Para onde vão os votos na “geringonça”?
Declarar simplesmente que a “geringonça” não morreu porque se vai continuar a trabalhar “nos termos” em que se trabalhou nos últimos anos é enganador e é curto.
A “geringonça” não foi só a experiência política que conseguiu a notável proeza de colher elogios em latitudes tão díspares como o Financial Times – “Perspectivas brilhantes para Portugal levam alguma esperança à Europa” – ou o pensador anarco-sindicalista e socialista libertário Noam Chomsky – “pelo que pude ir apreendendo, parece-me um dos desenvolvimentos mais esperançosos do período actual”.
A “geringonça” foi também a solução que esteve presente no voto de muitos portugueses que deram uma vitória folgada ao PS, permitiram ao Bloco de Esquerda manter o número de deputados, mesmo com a dispersão de votos à esquerda, e, se a CDU se ressentiu, é admissível que as razões para a diminuição da sua expressão eleitoral possam ser encontradas em problemas estruturais do PCP. E não é irrazoável pensar que houve muitos votos que escaparam ao PS porque os eleitores apreciaram a solução parlamentar e não lhe quiseram entregar uma maioria absoluta.

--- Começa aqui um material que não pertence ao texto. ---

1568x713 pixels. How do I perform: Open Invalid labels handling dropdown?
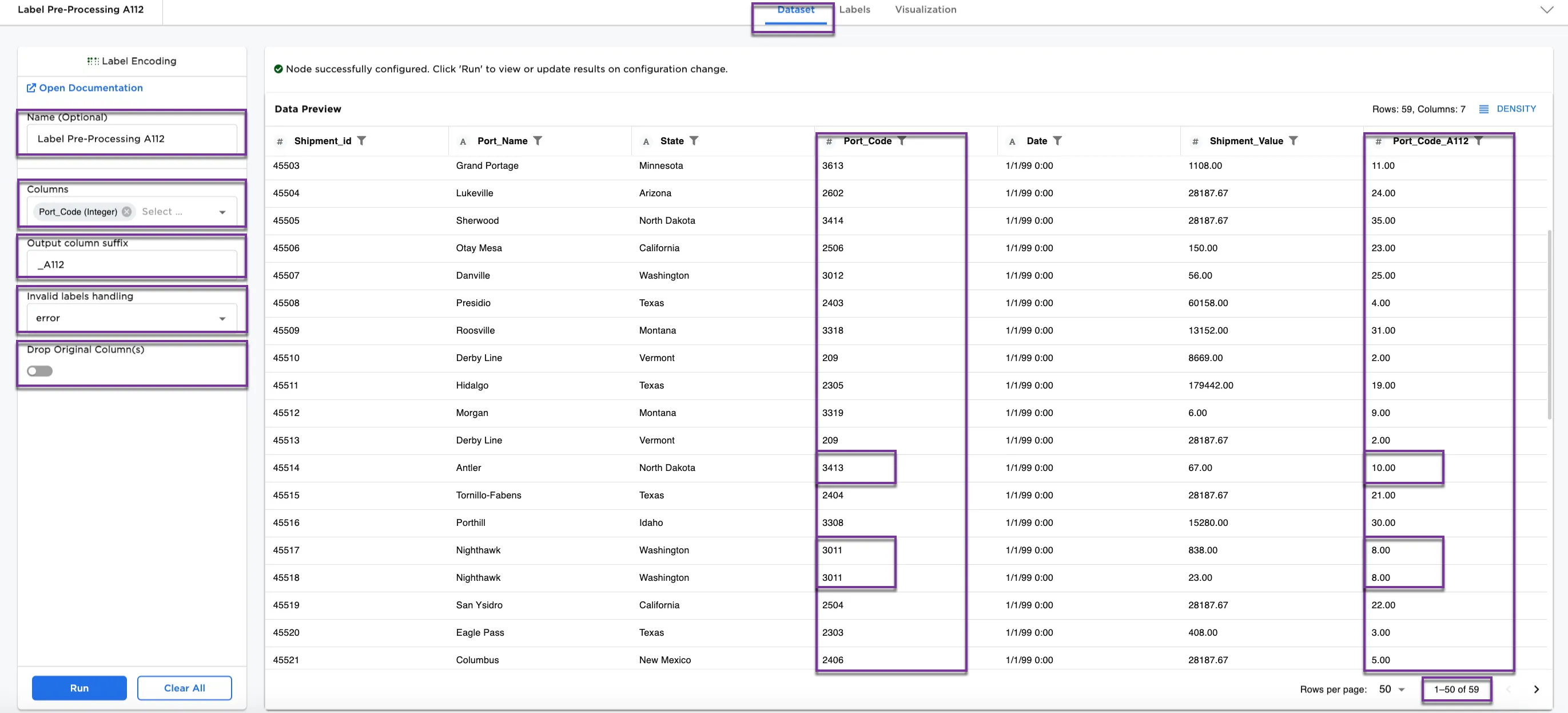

É bem provável que o PAN, por exemplo, possa ter beneficiado disso.
Com um Parlamento dividido entre os 142 mandatos dos que participaram ou apoiaram a “geringonça” e os 84 dos que a rejeitam, haverá hoje muitos portugueses a perguntar-se como tão clara vitória se conjuga com o fim anunciado da solução que estimaram. É por demais óbvio que os resultados eleitorais permitem ao PS outra amplitude de acção. Mas ao fim de uma semana de negociações (?) que levaram o Bloco a decretar o óbito da solução e o Presidente da República a projectar uma estabilidade negociada à vista não sobra horizonte nenhum para quem apreciou esta solução?
O PS, sentado à mesa da realpolitik, pode justificar que o PCP se pôs de fora e o Bloco quis demais. Mas declarar simplesmente que a “geringonça” não morreu porque se vai continuar a trabalhar “nos termos” em que se trabalhou nos últimos anos é enganador e é curto.
Se não quer dar razão aos que consideram que o entendimento dos últimos anos não foi mais do que um mero recurso táctico, a que deitou mão por questões de sobrevivência, António Costa tem a obrigação perante os eleitores da “geringonça” de mostrar mais do que vagas boas intenções. Se não é indiferente governar à direita ou à esquerda, o PS devia mostrá-lo no programa de Governo e anunciar desde já com quem conta para o concretizar. Similar clareza deveria vir dos pretéritos parceiros que, afinal, lutaram contra uma maioria absoluta porque acreditavam numa solução negociada à esquerda. Há muitos eleitores que esperam uma resposta.